Пыл, что неистово разжигали в годы войны, совсем иного свойства. Об этом сегодня нелишне вспомнить.

По-моему, Сталин был прав, настаивая: нельзя победить врага, не научившись ненавидеть его всеми силами души.

Только необходимо точно определить, кто именно истинный враг, что он собой представляет, какова социальная и психологическая природа фашизма, на чем он замешан, какими средствами действует на массы.

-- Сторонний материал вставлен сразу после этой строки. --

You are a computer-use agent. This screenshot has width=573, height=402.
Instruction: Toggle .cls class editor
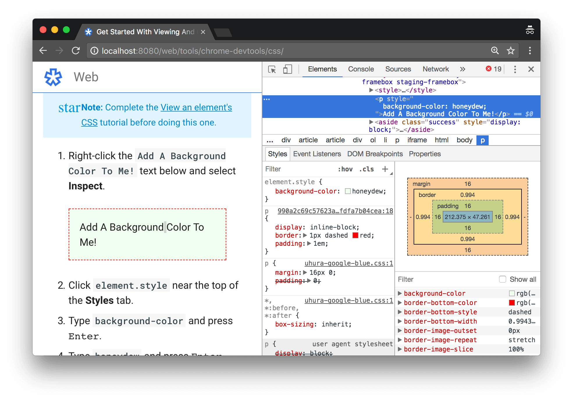(x=366, y=169)
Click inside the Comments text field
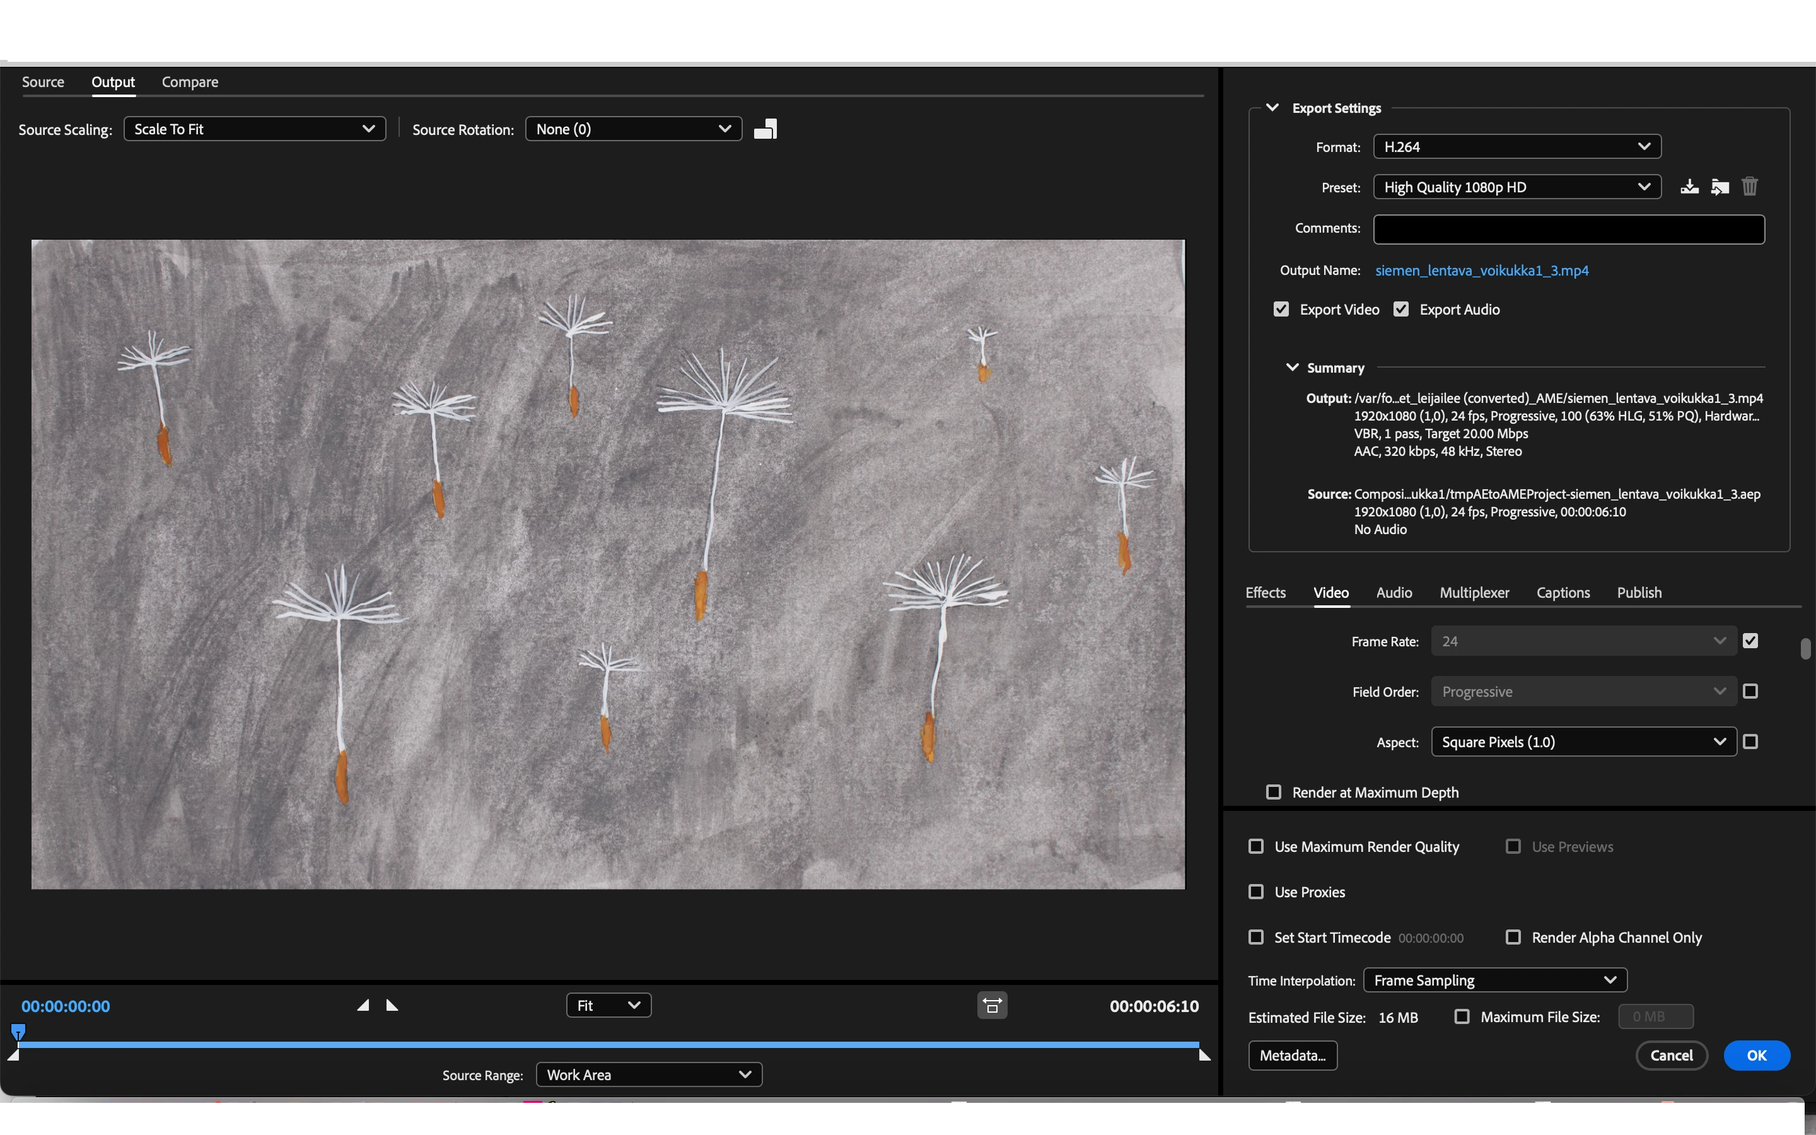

Гитлер воевал не против социализма как идеологии и государственной структуры. Он сам ходил в фюрерах партии, именовавшей себя национал-социалистской, рабочей. Он удовлетворял свои имперские вожделения, добывая «жизненное пространство» для великой расы, лишая пространства и самой жизни «неполноценные» народы — славян, французов. Это льстило немцам, пьянило их, поднимало ратный дух. Но, с другой стороны, возбуждало национальные чувства, стимулировало сопротивление «неполноценных».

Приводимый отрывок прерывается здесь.